Although the DNA in the priming vaccine was derived from a 1999 circulating flu virus, all the animals made antibodies capable of neutralizing virus strains from several other years. Mice and ferrets produced antibodies not only against virus strains dating from before 1999, including a strain that emerged in 1934, but also against strains that emerged in 2006 and 2007.

Moreover, although the prime-boost vaccines were both made from H1 subtypes of influenza A virus, the antibodies they generated neutralized other influenza subtypes, including H5N1 (avian influenza) virus. This indicates that a prime-boost strategy potentially could confer immunity to many or all subtypes of influenza A, says Dr. Nabel.

In another set of experiments, the scientists measured how well the prime-boost vaccine protected mice and ferrets from infection with deadly levels of flu virus. Three weeks after receiving the boost, 20 mice were exposed to high levels of 1934 flu virus, and 80 percent survived. Mice receiving DNA only, seasonal flu vaccine only or a sham prime-boost vaccine all died.

The researchers saw similar results when they tested several prime-boost combinations in ferrets, which are considered a good animal model for predicting flu vaccine efficacy in humans. All four ferrets that received a DNA prime-seasonal boost were protected from infection with a 2007 virus strain, while all six ferrets that received the DNA prime-cold virus boost combination were protected from the 1934 influenza virus.

Collaborators on these studies included Terrence Tumpey, Ph.D., of the Centers for Disease Control and Prevention.

“We are excited by these results,” says Dr. Nabel. “The prime-boost approach opens a new door to vaccinations for influenza that would be similar to vaccination against such diseases as hepatitis, where we vaccinate early in life and then boost immunity through occasional, additional inoculations in adulthood.”
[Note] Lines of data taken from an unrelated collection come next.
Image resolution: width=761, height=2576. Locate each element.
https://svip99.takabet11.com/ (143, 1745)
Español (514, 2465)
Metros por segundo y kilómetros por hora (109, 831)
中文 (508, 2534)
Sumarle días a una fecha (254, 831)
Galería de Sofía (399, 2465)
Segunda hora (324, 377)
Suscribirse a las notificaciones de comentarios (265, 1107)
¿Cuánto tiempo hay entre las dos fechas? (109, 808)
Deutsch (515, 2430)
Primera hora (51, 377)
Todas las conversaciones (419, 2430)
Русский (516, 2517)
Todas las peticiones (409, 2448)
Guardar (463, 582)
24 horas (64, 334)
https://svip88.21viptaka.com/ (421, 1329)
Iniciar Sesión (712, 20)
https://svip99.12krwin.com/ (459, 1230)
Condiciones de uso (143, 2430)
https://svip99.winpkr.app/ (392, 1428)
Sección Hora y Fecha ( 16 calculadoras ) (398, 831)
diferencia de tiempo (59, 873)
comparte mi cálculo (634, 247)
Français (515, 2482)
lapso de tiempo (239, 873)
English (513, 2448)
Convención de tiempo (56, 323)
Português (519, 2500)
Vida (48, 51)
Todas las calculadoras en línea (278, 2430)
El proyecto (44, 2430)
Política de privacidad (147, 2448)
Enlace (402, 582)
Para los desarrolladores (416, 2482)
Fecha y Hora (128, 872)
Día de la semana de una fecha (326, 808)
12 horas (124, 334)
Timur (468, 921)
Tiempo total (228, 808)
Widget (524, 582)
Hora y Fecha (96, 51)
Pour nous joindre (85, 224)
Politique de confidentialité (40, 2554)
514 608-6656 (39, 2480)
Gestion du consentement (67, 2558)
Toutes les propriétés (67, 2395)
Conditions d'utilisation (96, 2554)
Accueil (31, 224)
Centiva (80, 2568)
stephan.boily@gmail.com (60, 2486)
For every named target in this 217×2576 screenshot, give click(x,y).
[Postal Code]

Trials of prime-boost influenza vaccines assessing safety and ability of the vaccine to generate immune responses are already under way in humans, Dr. Nabel adds. The information from the new research will be valuable in selecting candidates to move forward into large-scale trials, he says. “We may be able to begin efficacy trials of a broadly protective flu vaccine in three to five years.”